:: Work instruction ::
The output must match the entries below exactly.

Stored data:
*** Block opens ***

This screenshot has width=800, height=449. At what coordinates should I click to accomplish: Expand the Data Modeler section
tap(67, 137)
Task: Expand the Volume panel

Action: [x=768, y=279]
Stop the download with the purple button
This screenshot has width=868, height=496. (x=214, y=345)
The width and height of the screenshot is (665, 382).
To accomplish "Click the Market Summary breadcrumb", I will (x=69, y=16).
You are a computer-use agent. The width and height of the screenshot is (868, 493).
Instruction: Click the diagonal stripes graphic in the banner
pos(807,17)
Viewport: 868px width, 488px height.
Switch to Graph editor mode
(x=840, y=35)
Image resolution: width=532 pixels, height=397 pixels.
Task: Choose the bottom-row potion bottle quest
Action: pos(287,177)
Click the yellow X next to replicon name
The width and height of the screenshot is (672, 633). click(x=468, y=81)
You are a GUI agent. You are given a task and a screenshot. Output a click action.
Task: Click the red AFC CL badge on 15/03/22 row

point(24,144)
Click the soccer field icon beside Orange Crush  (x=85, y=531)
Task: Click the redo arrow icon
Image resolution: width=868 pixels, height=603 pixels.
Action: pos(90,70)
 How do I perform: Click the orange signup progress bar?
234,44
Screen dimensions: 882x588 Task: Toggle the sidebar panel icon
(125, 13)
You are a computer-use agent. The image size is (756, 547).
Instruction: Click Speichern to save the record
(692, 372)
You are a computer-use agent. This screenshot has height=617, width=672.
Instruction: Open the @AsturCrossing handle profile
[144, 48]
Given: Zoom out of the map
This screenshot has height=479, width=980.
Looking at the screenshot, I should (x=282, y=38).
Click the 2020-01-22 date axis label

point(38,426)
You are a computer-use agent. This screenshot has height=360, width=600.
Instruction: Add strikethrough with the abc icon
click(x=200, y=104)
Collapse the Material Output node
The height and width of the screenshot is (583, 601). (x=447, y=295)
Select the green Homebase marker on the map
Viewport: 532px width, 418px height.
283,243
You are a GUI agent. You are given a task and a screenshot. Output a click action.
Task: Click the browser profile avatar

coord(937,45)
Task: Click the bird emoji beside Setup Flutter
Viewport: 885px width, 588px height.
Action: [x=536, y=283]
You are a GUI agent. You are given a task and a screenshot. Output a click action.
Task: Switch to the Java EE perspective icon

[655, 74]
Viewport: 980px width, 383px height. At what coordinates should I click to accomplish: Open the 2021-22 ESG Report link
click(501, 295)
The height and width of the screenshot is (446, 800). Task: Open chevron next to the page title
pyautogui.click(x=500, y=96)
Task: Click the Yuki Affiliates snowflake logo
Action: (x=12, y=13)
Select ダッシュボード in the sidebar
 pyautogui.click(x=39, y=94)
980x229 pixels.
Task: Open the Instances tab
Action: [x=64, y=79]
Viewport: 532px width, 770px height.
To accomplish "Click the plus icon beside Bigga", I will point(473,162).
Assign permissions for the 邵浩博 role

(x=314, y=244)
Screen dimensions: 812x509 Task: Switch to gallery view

*** Block closes ***

:: Result for this exercise ::
This screenshot has width=800, height=449. At what coordinates should I click to accomplish: Expand the Data Modeler section
tap(67, 137)
Task: Expand the Volume panel

Action: [x=768, y=279]
Stop the download with the purple button
This screenshot has width=868, height=496. (x=214, y=345)
The width and height of the screenshot is (665, 382).
To accomplish "Click the Market Summary breadcrumb", I will (x=69, y=16).
You are a computer-use agent. The width and height of the screenshot is (868, 493).
Instruction: Click the diagonal stripes graphic in the banner
pos(807,17)
Viewport: 868px width, 488px height.
Switch to Graph editor mode
(x=840, y=35)
Image resolution: width=532 pixels, height=397 pixels.
Task: Choose the bottom-row potion bottle quest
Action: pos(287,177)
Click the yellow X next to replicon name
The width and height of the screenshot is (672, 633). click(x=468, y=81)
You are a GUI agent. You are given a task and a screenshot. Output a click action.
Task: Click the red AFC CL badge on 15/03/22 row

point(24,144)
Click the soccer field icon beside Orange Crush  (x=85, y=531)
Task: Click the redo arrow icon
Image resolution: width=868 pixels, height=603 pixels.
Action: pos(90,70)
 How do I perform: Click the orange signup progress bar?
234,44
Screen dimensions: 882x588 Task: Toggle the sidebar panel icon
(125, 13)
You are a computer-use agent. The image size is (756, 547).
Instruction: Click Speichern to save the record
(692, 372)
You are a computer-use agent. This screenshot has height=617, width=672.
Instruction: Open the @AsturCrossing handle profile
[144, 48]
Given: Zoom out of the map
This screenshot has height=479, width=980.
Looking at the screenshot, I should (x=282, y=38).
Click the 2020-01-22 date axis label

point(38,426)
You are a computer-use agent. This screenshot has height=360, width=600.
Instruction: Add strikethrough with the abc icon
click(x=200, y=104)
Collapse the Material Output node
The height and width of the screenshot is (583, 601). (x=447, y=295)
Select the green Homebase marker on the map
Viewport: 532px width, 418px height.
283,243
You are a GUI agent. You are given a task and a screenshot. Output a click action.
Task: Click the browser profile avatar

coord(937,45)
Task: Click the bird emoji beside Setup Flutter
Viewport: 885px width, 588px height.
Action: [x=536, y=283]
You are a GUI agent. You are given a task and a screenshot. Output a click action.
Task: Switch to the Java EE perspective icon

[655, 74]
Viewport: 980px width, 383px height. At what coordinates should I click to accomplish: Open the 2021-22 ESG Report link
click(501, 295)
The height and width of the screenshot is (446, 800). Task: Open chevron next to the page title
pyautogui.click(x=500, y=96)
Task: Click the Yuki Affiliates snowflake logo
Action: (x=12, y=13)
Select ダッシュボード in the sidebar
 pyautogui.click(x=39, y=94)
980x229 pixels.
Task: Open the Instances tab
Action: [x=64, y=79]
Viewport: 532px width, 770px height.
To accomplish "Click the plus icon beside Bigga", I will point(473,162).
Assign permissions for the 邵浩博 role

(x=314, y=244)
Screen dimensions: 812x509 Task: Switch to gallery view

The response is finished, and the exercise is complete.